## What this task involves
Below is a block of entries; repeat exactly the lines starting at the line that contains "Task: Click the 网络名(SSID) input field" and ending at the line that contains "This screenshot has width=1082, height=961.", both included.

## Input
-=-=-
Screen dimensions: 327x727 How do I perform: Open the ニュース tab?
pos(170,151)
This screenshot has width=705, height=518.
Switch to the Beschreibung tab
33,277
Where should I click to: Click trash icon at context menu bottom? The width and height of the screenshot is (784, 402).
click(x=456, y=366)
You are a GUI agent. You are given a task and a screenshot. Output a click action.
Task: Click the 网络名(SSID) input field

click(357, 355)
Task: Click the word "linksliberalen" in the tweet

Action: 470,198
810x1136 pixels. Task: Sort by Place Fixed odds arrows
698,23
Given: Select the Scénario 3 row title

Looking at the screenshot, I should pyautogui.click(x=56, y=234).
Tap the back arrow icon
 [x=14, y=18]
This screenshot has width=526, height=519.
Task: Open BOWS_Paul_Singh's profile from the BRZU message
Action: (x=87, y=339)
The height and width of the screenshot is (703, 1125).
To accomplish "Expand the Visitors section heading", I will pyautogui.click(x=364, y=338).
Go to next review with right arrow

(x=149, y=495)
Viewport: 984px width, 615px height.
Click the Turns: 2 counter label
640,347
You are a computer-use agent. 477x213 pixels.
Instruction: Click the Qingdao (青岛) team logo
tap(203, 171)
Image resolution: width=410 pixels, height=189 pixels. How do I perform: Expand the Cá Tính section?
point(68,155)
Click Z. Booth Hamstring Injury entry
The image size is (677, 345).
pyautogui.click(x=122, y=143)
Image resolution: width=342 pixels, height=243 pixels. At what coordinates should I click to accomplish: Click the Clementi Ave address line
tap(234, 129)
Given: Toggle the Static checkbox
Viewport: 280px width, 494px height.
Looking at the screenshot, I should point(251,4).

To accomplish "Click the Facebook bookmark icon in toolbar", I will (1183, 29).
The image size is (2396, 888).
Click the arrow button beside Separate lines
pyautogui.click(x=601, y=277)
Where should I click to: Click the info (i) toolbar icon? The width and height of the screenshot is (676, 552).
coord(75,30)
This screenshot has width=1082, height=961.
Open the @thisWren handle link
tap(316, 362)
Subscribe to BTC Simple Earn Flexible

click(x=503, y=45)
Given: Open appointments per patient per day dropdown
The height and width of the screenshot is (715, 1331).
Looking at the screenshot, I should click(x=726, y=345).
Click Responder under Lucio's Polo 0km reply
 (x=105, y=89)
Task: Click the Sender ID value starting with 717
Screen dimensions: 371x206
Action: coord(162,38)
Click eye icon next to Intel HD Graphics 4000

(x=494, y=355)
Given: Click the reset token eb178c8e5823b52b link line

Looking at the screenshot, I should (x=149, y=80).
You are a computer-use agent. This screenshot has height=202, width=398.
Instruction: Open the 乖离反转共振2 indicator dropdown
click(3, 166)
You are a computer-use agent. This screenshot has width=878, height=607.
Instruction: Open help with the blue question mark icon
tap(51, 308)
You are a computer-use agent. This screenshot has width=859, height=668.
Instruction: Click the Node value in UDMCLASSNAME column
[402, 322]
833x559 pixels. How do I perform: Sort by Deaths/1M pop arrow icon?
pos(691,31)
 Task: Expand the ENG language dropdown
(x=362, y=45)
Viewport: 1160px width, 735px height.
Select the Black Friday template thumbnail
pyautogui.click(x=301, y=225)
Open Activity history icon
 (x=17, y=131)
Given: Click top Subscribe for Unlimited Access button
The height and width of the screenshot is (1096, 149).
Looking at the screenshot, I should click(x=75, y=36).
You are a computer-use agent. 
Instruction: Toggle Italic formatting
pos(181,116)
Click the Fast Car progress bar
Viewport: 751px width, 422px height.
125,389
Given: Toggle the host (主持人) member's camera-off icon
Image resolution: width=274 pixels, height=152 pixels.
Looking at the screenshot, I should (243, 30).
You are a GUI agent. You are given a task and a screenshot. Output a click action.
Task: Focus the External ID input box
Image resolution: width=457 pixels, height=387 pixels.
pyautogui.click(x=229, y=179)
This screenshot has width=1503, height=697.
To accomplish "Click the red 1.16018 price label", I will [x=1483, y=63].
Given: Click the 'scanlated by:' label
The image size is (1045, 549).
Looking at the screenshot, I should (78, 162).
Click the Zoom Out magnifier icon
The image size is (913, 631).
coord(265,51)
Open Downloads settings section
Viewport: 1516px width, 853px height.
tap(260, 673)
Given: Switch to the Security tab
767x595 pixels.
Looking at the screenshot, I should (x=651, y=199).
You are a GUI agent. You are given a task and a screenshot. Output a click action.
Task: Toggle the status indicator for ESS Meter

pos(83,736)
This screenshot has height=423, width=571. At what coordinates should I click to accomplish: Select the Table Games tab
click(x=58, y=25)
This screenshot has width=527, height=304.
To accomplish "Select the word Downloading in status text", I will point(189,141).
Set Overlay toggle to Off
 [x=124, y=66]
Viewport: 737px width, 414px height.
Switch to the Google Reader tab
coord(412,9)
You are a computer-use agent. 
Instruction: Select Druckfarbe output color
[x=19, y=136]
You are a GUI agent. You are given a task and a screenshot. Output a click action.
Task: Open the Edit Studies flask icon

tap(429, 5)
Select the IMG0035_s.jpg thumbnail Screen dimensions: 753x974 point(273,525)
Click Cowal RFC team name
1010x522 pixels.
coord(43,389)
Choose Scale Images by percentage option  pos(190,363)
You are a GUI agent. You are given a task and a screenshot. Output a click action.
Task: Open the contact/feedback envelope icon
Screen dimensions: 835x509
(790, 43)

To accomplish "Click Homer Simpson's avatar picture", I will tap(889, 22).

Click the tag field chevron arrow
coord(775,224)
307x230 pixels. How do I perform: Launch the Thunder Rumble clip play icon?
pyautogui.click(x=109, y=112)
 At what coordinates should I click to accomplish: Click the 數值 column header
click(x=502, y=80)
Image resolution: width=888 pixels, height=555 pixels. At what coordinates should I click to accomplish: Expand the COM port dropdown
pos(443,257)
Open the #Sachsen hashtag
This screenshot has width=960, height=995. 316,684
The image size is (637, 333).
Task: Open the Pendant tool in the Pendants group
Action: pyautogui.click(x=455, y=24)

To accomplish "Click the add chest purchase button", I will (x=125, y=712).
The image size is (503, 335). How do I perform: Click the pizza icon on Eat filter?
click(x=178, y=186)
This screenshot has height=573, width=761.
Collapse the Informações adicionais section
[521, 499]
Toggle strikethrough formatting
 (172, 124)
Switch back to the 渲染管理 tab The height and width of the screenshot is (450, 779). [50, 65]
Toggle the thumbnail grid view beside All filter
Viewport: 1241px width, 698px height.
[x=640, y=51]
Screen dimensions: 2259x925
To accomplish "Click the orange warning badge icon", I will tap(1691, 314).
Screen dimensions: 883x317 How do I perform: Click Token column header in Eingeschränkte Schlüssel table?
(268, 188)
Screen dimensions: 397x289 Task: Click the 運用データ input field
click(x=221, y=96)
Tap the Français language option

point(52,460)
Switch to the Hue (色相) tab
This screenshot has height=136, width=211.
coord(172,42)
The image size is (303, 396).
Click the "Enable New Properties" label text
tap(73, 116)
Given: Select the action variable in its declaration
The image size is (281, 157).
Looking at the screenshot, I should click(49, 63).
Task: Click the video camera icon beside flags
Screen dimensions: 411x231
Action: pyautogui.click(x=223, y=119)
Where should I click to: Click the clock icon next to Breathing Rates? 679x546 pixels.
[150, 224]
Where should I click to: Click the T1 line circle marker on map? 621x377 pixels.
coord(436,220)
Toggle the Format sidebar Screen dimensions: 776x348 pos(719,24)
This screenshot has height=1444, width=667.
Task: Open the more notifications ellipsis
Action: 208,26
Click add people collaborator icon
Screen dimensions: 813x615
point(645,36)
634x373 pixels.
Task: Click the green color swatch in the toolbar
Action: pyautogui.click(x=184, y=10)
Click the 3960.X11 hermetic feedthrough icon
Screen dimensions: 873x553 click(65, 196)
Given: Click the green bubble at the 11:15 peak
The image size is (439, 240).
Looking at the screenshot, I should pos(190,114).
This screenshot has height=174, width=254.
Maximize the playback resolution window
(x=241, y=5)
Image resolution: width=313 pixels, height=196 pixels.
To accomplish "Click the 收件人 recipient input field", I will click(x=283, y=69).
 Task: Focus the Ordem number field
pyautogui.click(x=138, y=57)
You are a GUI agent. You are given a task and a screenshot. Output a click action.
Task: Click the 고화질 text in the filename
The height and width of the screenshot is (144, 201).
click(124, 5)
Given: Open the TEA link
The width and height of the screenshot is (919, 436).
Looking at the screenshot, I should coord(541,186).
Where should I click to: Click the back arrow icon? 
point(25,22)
-=-=-
## The answer
Task: Click the 网络名(SSID) input field

click(357, 355)
Task: Click the word "linksliberalen" in the tweet

Action: 470,198
810x1136 pixels. Task: Sort by Place Fixed odds arrows
698,23
Given: Select the Scénario 3 row title

Looking at the screenshot, I should pyautogui.click(x=56, y=234).
Tap the back arrow icon
 [x=14, y=18]
This screenshot has width=526, height=519.
Task: Open BOWS_Paul_Singh's profile from the BRZU message
Action: (x=87, y=339)
The height and width of the screenshot is (703, 1125).
To accomplish "Expand the Visitors section heading", I will pyautogui.click(x=364, y=338).
Go to next review with right arrow

(x=149, y=495)
Viewport: 984px width, 615px height.
Click the Turns: 2 counter label
640,347
You are a computer-use agent. 477x213 pixels.
Instruction: Click the Qingdao (青岛) team logo
tap(203, 171)
Image resolution: width=410 pixels, height=189 pixels. How do I perform: Expand the Cá Tính section?
point(68,155)
Click Z. Booth Hamstring Injury entry
The image size is (677, 345).
pyautogui.click(x=122, y=143)
Image resolution: width=342 pixels, height=243 pixels. At what coordinates should I click to accomplish: Click the Clementi Ave address line
tap(234, 129)
Given: Toggle the Static checkbox
Viewport: 280px width, 494px height.
Looking at the screenshot, I should point(251,4).

To accomplish "Click the Facebook bookmark icon in toolbar", I will (1183, 29).
The image size is (2396, 888).
Click the arrow button beside Separate lines
pyautogui.click(x=601, y=277)
Where should I click to: Click the info (i) toolbar icon? The width and height of the screenshot is (676, 552).
coord(75,30)
This screenshot has width=1082, height=961.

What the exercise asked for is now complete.